So basically, every night, I go to bed feeling like a failure at my job as a mother. And that’s a pretty shitty way to live.
Tonight, as I finished yelling at my two older boys to go to bed for the umpteenth time after waking the baby, I got in the shower with the baby still crying in his crib, I got to thinking. I asked myself, do I feel like a failure all throughout the day, or just at the end of the day? When does the sense of doom set in? Is there a way to make it all less overwhelming. I can fully recognize that bath and bedtime is the worst part of my day. It used to be the best because it was quiet and calming. Bath play, cuddling, story time, goodnight songs. Now it’s baby screaming, big boys fighting over bath toys, refusals to get dressed, baby still screaming, fighting over books, refusal to go to sleep. It’s chaos. Which got me thinking even more (yes my brain is starting to hurt from too much thinking).

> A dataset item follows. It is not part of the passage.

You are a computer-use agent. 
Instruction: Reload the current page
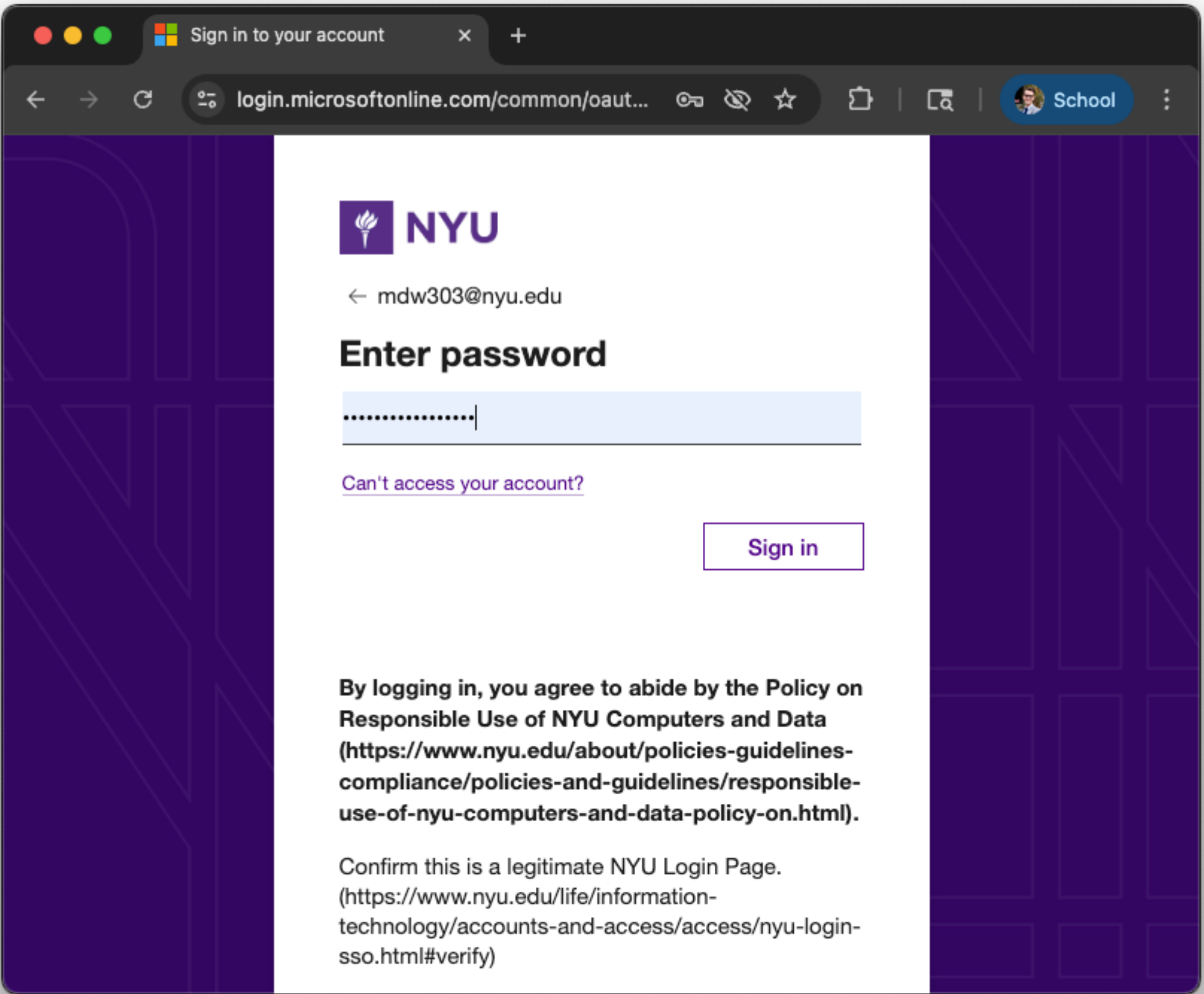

Recently, I had a conversation with my cousin, a counselor, about my older son’s behavior at school. He was coming home every day telling me he doesn’t like school because he had to miss gym or he got reprimanded or he doesn’t think his teachers like him. At four, that is a truly disheartening thing to hear. I love my oldest so much, but I know he’s a handful. I spoke with his teachers and they explained that at certain points during the day he’s having success, but there are also other times during the day where he struggles to follow the directions or participate the way that they want him to. Often these situations occur at the end of the day, so when he leaves school, the “failure” is fresh in his mind. My cousin suggested that the teachers “CHUNK” his day. I’d never heard of “chunking” before, so she elaborated. Basically, chunking is when a teacher or counselor (or even a parent) breaks up the day’s activities for the child and allows that child to be rewarded or praised after every or every few activities. This way the child is getting instant gratification for the good behaviors and meeting multiple successful goals so that the whole day is not a failure because of one or two “bad” behaviors. I loved the idea and so did his teachers. So far, it’s been working out much better for him.

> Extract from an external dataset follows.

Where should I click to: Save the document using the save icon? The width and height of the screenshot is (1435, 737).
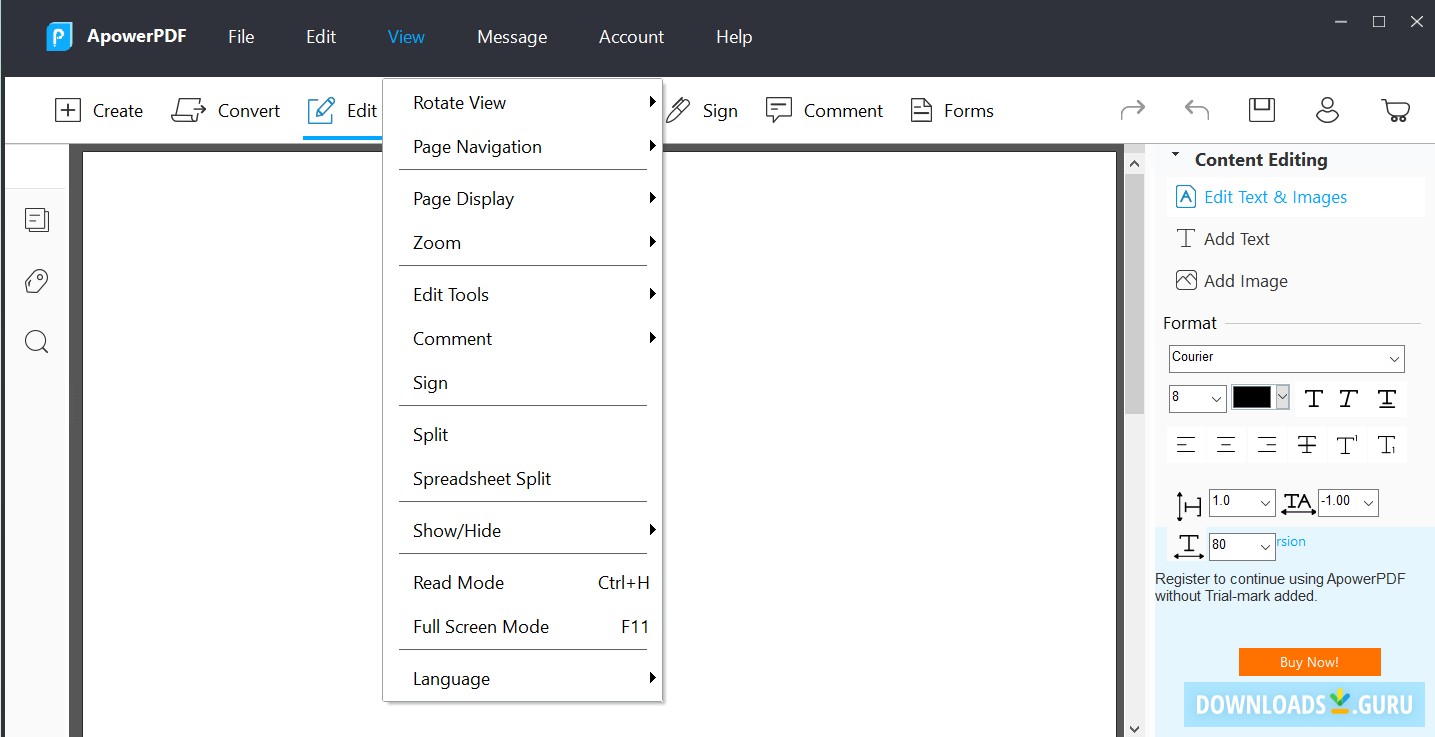point(1261,110)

So in the shower, I thought to myself, why can’t I chunk my own day? Why can’t I have my own “Mommy Star Chart,” so that I can feel success during the day and I don’t go to bed sad every night? Give the kids their breakfast and everyone is eating -STAR. Get the kids dressed for school/for the day – STAR. Get myself dressed – STAR. Feed the dog – STAR. Take a moment to kiss my husband goodbye before work – STAR. Everyone leaves the house with a coat and shoes – STAR. School drop-off – STAR. Food shopping – STAR. Cook dinner – STAR. You get the point.
I know I am not a bad mother. I love and care for my kids above and beyond, but at the same time, it’s hard to reconcile that when everyone is screaming and crying at the same time. So tomorrow, instead of breaking down in the tough moments, I’m going to remind myself (like I remind my oldest son), that I have an opportunity to earn a STAR for choosing to do the right thing or the wrong thing (the right thing in my case being take a deep breath and the wrong thing being screaming and losing my cool). I can earn my STAR for getting my task done with “good behavior.” I am hoping this will lead to a calmer household, smiling children, and a happier, more SUCCESSFUL feeling mommy. Now, if I could just think of a few good “rewards” or mommy “privileges” for stars earned. Have any ideas? Feel free to share.
(PS – the baby stopped crying and fell asleep on his own — S-U-C-C-E-S-S!).